::: Exercise material

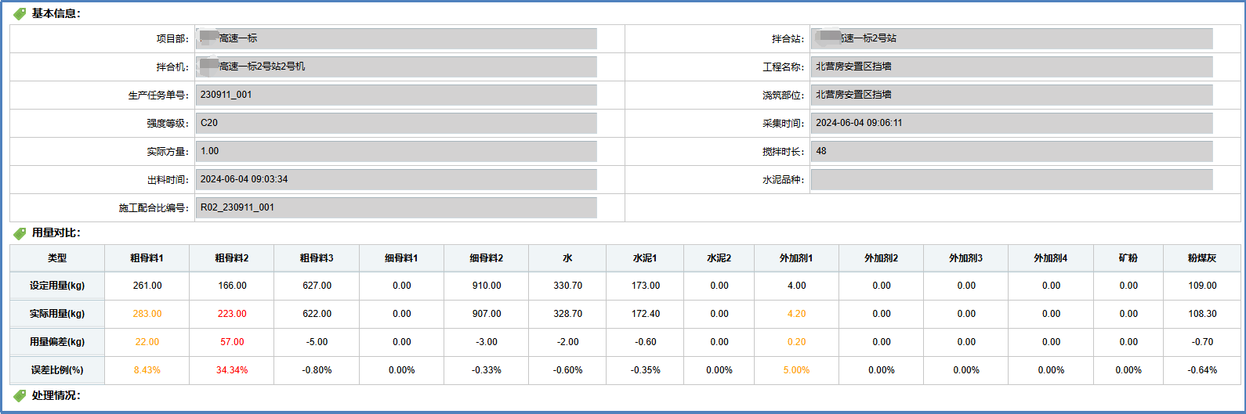The image size is (1246, 414).
Task: Click the tag icon beside 处理情况
Action: (20, 396)
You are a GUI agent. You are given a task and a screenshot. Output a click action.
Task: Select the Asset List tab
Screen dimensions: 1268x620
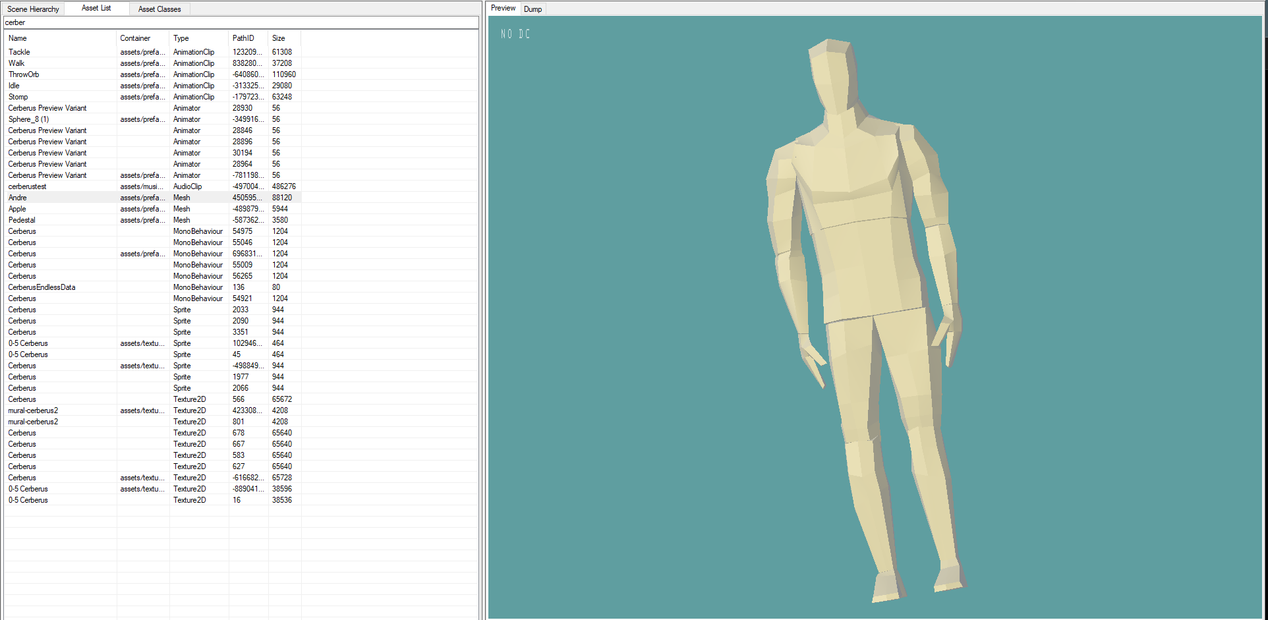[96, 8]
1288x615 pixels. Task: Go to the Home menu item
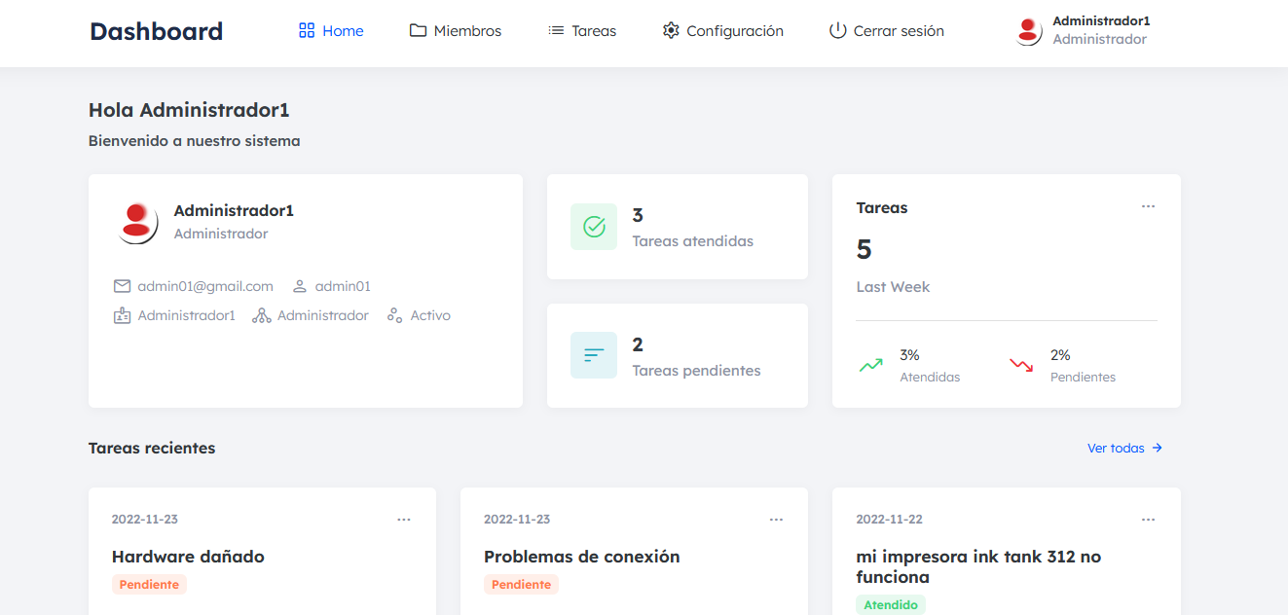tap(331, 31)
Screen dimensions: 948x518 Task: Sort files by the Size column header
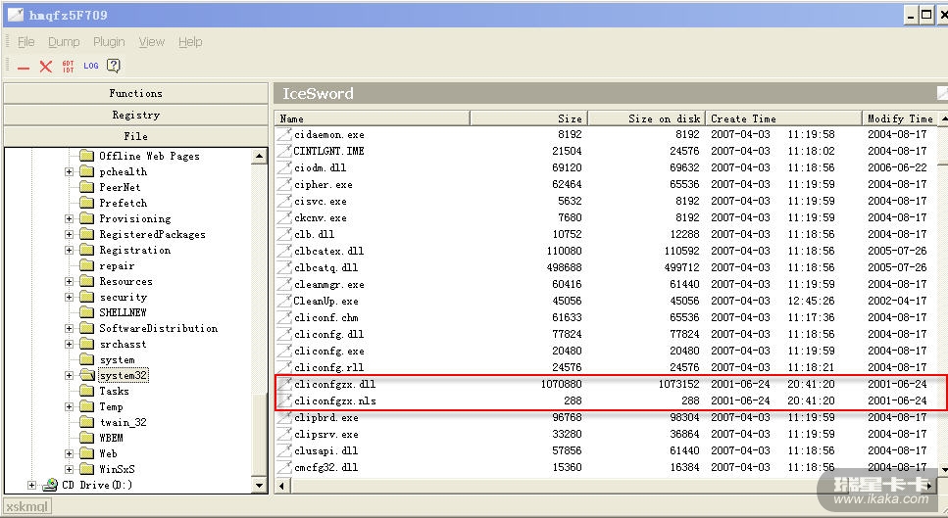click(x=529, y=118)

::::::

• [What you need to do]: Only the lines from the one with "You are a GUI" through the final line of the data should be written out, exactly and including both ends. Skip the pictures.

• [Exercise output]:
You are a GUI agent. You are given a task and a screenshot. Output a click action.
Task: Select the Asset List tab
Screen dimensions: 1268x620
[96, 8]
1288x615 pixels. Task: Go to the Home menu item
tap(331, 31)
Screen dimensions: 948x518 Task: Sort files by the Size column header
click(x=529, y=118)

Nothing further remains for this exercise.